Why MUST I? I make money by the sq foot and thats how I bid. I know how long it takes to do something and how much I can get done on any given day. I guess I COULD figure it out but why do I have to? Just curious by the way. I learned to do stuff by the sq. Never took any classes on business or tax or estimating. I never lost money on a job in 2 years yet either though. 
(knock on wood)


----------



## Bob Kovacs (May 4, 2005)

Cathy-

There's not a database of "billing rates" that I'm away of. I can tell you that $45 sounds light though, if that number is meant to include labor, labor burden, and your overhead and profit. Of course, it all depends on what you pay your help, what your overhead costs are, and what the market in your area will bear.

Rather than trying to compare yourself to others, have you analyzed whether you're making money at the $45 rate? That's far more important than anything you'll gather here.

Bob


----------



## nadonailer (Nov 15, 2005)

6stringmason said:


> Why MUST I? I make money by the sq foot and thats how I bid. I know how long it takes to do something and how much I can get done on any given day. I guess I COULD figure it out but why do I have to? Just curious by the way. I learned to do stuff by the sq. Never took any classes on business or tax or estimating. I never lost money on a job in 2 years yet either though.
> (knock on wood)


What would you say if I came to you as a GC and wanted a bid based on time and materials for an odd sort of job? Or what if my masonry sub pulled off and I had the materials and wanted an estimate to finish the job by the hour, not sq ft? Might be nice to know in case you ever get a request like this.
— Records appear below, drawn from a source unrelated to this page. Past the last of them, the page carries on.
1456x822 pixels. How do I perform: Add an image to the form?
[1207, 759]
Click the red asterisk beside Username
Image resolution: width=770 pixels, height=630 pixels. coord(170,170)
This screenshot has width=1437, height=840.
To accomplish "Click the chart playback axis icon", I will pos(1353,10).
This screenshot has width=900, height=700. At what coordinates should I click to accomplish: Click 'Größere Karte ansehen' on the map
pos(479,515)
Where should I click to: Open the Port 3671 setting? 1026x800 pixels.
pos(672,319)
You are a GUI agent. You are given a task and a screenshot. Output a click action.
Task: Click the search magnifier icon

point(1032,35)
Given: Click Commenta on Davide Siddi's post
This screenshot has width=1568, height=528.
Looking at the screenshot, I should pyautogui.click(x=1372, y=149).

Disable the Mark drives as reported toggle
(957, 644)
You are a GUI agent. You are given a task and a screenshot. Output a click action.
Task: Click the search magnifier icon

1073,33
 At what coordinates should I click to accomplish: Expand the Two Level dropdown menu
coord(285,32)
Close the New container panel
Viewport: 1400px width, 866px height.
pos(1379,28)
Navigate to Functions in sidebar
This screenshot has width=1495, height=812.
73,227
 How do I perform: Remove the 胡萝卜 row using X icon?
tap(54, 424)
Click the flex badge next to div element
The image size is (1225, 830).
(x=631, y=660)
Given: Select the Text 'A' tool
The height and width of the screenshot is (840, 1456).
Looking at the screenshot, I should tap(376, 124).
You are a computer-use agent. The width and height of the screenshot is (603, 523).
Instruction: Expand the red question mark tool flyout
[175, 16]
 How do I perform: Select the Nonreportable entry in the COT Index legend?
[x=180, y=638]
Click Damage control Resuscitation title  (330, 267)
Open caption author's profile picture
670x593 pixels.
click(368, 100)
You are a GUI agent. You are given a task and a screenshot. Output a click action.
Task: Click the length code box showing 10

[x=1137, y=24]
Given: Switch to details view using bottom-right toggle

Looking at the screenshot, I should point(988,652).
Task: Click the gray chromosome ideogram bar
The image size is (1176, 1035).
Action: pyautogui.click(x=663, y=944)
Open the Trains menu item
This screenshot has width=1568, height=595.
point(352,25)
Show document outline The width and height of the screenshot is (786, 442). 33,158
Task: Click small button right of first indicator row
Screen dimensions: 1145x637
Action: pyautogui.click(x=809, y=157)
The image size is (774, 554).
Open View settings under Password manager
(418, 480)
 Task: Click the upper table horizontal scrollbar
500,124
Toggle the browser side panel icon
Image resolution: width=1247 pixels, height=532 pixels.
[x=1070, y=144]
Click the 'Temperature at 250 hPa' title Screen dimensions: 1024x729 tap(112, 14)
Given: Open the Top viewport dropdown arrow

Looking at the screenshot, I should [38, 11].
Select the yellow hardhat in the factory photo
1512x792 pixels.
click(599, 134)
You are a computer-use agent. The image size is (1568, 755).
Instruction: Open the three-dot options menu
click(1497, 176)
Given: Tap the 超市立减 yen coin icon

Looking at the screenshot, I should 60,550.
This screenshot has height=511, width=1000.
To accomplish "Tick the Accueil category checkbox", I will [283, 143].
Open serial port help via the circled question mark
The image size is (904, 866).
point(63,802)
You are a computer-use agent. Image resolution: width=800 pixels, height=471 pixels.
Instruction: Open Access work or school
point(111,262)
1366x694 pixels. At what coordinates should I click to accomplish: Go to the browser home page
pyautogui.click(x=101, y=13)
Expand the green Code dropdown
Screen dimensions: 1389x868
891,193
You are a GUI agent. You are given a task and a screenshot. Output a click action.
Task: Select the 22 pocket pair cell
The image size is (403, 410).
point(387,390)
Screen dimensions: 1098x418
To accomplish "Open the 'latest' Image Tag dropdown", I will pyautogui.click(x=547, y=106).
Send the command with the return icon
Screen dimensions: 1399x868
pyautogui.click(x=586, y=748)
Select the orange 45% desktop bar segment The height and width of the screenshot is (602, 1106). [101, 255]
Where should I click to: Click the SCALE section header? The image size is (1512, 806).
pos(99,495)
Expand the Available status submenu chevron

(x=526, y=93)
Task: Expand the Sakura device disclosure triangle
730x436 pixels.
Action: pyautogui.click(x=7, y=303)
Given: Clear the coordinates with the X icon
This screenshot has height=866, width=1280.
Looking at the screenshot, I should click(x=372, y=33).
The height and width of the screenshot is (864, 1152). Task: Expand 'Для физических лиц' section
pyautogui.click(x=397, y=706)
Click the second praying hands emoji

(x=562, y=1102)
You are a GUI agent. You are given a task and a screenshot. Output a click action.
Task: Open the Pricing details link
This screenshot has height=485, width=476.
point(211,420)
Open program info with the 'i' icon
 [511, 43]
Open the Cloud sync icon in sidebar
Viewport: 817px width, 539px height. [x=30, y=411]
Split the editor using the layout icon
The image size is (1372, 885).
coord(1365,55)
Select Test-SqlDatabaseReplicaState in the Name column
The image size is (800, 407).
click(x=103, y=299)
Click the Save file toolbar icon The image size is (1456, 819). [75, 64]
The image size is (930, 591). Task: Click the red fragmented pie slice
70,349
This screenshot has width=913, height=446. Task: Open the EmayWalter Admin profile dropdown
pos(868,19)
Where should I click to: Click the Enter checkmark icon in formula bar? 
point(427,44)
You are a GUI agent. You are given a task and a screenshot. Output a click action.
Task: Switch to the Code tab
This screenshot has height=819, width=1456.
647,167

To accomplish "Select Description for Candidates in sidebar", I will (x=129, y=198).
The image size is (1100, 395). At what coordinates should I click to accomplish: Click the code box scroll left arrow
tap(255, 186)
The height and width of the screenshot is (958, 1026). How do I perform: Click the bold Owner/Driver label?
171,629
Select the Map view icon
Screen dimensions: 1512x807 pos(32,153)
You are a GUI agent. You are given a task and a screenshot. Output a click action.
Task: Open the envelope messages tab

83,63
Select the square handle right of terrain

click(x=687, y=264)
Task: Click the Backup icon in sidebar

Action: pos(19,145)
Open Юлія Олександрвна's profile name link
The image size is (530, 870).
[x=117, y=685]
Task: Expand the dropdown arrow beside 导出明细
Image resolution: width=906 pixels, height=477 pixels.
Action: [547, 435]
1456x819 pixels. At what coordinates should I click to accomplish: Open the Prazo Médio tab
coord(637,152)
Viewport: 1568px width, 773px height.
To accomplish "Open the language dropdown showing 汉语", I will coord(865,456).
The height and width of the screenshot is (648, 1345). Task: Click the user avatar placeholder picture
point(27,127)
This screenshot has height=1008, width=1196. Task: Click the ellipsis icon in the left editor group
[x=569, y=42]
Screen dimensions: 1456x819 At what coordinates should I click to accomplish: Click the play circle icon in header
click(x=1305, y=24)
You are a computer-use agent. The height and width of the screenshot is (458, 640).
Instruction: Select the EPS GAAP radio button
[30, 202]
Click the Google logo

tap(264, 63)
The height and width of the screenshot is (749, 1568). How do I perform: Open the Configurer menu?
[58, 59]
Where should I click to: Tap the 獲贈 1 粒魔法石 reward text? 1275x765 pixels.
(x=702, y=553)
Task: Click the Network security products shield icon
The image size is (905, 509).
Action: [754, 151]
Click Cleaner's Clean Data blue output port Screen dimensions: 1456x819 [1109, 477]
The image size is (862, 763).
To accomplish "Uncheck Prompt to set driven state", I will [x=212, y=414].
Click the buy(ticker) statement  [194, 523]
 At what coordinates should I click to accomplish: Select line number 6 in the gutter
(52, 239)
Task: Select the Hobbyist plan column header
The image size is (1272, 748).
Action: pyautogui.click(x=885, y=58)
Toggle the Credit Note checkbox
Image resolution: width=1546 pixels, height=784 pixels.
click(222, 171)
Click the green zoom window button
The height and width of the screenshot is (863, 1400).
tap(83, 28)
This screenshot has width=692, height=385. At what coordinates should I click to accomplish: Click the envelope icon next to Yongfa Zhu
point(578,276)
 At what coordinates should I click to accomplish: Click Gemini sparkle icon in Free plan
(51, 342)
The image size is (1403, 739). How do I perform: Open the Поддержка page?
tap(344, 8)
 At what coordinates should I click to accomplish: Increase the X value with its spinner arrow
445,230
BTW, I charge by the job also, but if it goes into T&M, I charge $75 per hour. Other than that, I figure my time based on $100 per hour.


----------



## Spectatorz (Jun 11, 2004)

*Estimate Hourly Rates*

This might have the information you are looking for, try it out.

http://www.nwbuildnet.com/stores/bookloft/est/build/nce.html


----------



## paintr56 (Feb 4, 2005)

nadonailer said:


> What would you say if I came to you as a GC and wanted a bid based on time and materials for an odd sort of job? Or what if my masonry sub pulled off and I had the materials and wanted an estimate to finish the job by the hour, not sq ft? Might be nice to know in case you ever get a request like this.
> 
> BTW, I charge by the job also, but if it goes into T&M, I charge $75 per hour. Other than that, I figure my time based on $100 per hour.


 Why charge less for t&m?


----------



## Melissa (Feb 23, 2006)

My husbands hourly rate is $65/hr.


----------



## Joasis (Mar 28, 2006)

I assume we are talkimg about what we charge? When i sub out the brick laying, the going rate here is $375 per thousand, depending on size and extras, like fancy window work, arches, bat ribbons, ect. Flat work in concrete will run $3 a ft and up, depending on site level, steel, and form considerations. I enevr work by the hour when a bid will do.


----------



## nadonailer (Nov 15, 2005)

paintr56 said:


> Why charge less for t&m?


What I meant was; when I'm figuring out a job cost, I'll guestimate how many hours I, personally, will be working whatever portion and charge $100 times that. That covers the unforeseen and in a perfect world I come out great..


----------



## rockymountain (Feb 16, 2012)

cathy, there is a book for construction rates, just like for mechanics. "Means residentisl cost averaging" has a section on hourly rates, for every trade. I would NOT use their other section for piece rates, too many variables. But their hourly rates are right in there, keep in mind "trip charges", change orders, or " consultations" should have a premium to cover gas, etc. As well as smaller jobs.


----------